Huella hídrica gris: es la cantidad de agua dulce necesaria para asimilar los contaminantes para cumplir las normas específicas de calidad del agua. La huella hídrica gris considera la contaminación de fuentes descargada a un recurso de agua dulce directamente a través de un tubo o indirectamente a través de la escorrentía o lixiviación del suelo, superficies impermeables, o de otras fuentes difusas”.

Fuente: Comunidad planeta azul.

Es decir, que dentro de la huella de cada producto, se tiene en cuenta las sustancias contaminantes que se generan por la producción del mismo.

Y aquí se le atribuye en gran parte a las industrias agrícolas y la ganaderas. La contaminación por nitrato, fosfato y pesticidas, sumado a nuevas fuentes de contaminación que han surgido en los últimos años debido al uso excesivo de fármacos como los son antibióticos y las hormonas que se han implementado en la ganadería principalmente.

Pero esto no ocurre en todo tipo de ganadería y agricultura, se da principalmente en la ganadería extensiva y en el uso de monocultivos para la siembra, actividades que rompen con el equilibrio básico de los ecosistemas y por lo mismo, necesitan de este tipo de sustancias para mantener sus altos índices de productividad.

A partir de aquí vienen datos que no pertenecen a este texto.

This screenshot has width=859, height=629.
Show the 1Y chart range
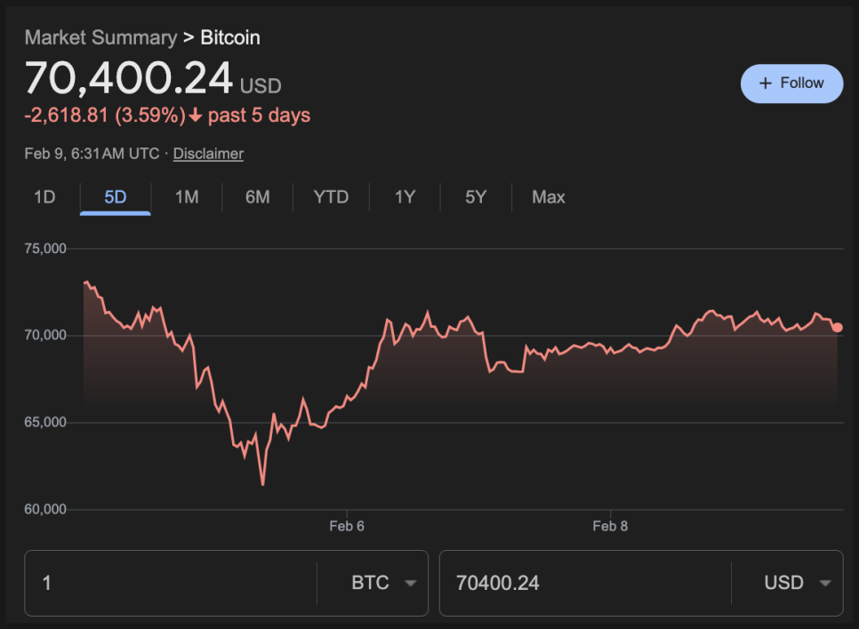405,197
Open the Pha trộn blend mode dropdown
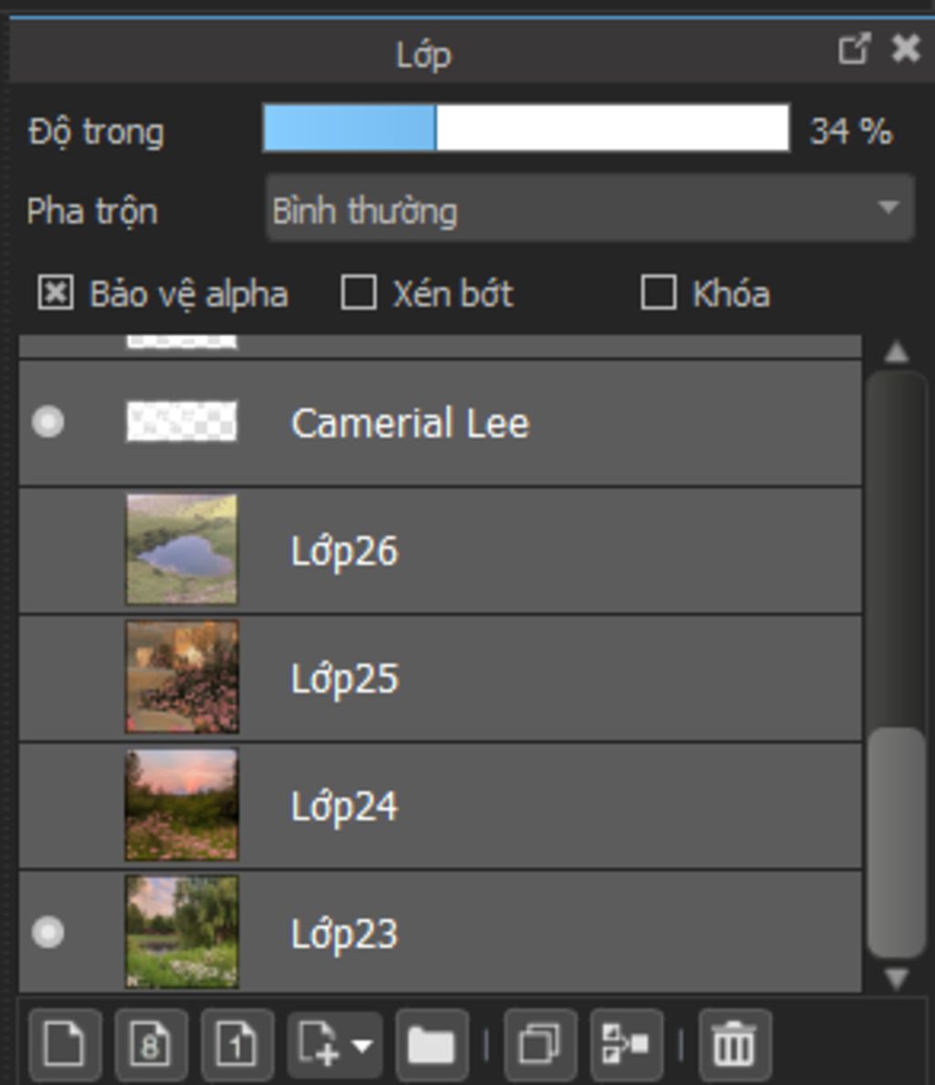The height and width of the screenshot is (1085, 935). point(590,209)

Por eso el consumo de alimentos producidos de forma agroecológica empieza a ser clave en el cuidado del agua (también de la tierra y del aire, pero no nos vamos a extender en este punto). Lo que busca la agroecología, es mantener un ecosistema equilibrado por los mismos agentes naturales, para mantener una tierra sana y fértil en el tiempo, respetando los ciclos productivos de la misma.

Pasemos al segundo punto:

2. Tomar decisiones informadas y conscientes a la hora de disponer de nuestros recursos.

Algunos de los residuos que generamos en nuestro día a día pueden ser altamente contaminantes para el agua y no lo sabemos:

Algunos de ellos…

Las colillas:

1 colilla de cigarrillo contiene más de 7.000 sustancias químicas contaminantes y que tiene la capacidad de contaminar hasta 50 litros de agua. Es el residuo número 1 que se genera en las ciudades y lo más importante, muchas personas, al no considerarlo un residuo y lo terminan botando al suelo. Esto aumenta la probabilidad de que se termine yendo por una alcantarilla y termine en los ríos y mares.

El aceite:

Algunas personas tienen la costumbre de tirar los restos de aceite por el sifón del agua, sin saber que 1 litro de aceite contamina 1.000 litros de agua. Por eso es importante que una vez usado, se deje enfriar y se ponga en una botella para luego ser entregado a organizaciones que le pueden dar una segunda vida. Te recomendamos los servicios de team foods que podrás encontrar en nuestra sección de servicios post consumo.

Los restos orgánicos:

Los restos orgánicos en su proceso de descomposición, liberan unos líquidos llamados lixiviados. Estos líquidos no solo liberan gases como el metano que contaminan 21 veces más que el CO2, sino que también son altamente contaminantes para la tierra y el agua. Cuando estos restos no pasan por un proceso para tener una segunda vida, pueden terminar en rellenos sanitarios o vertederos de basura, filtrándose en la tierra y eventualmente llegando a ríos y fuentes de agua subterráneas. Cada día se escucha hablar más del compostaje, un proceso mediante el cual estos restos se transforman en abono para la tierra y se evita que generen un proceso de contaminación. (Aprende cómo hacer compostaje en casa en nuestro blog o adquirir un servicio de compostaje para tu hogar con más compost menos basura.

Por último, no olvides disponer de manera responsable de tus restos inorgánicos, para evitar que terminen llegando a ríos y mares, afectando los ecosistemas marinos.

¡Esperamos que esta información sea de gran ayuda, para que en tu vida y en tu hogar se empiece a poner el agua al frente de las decisiones diarias!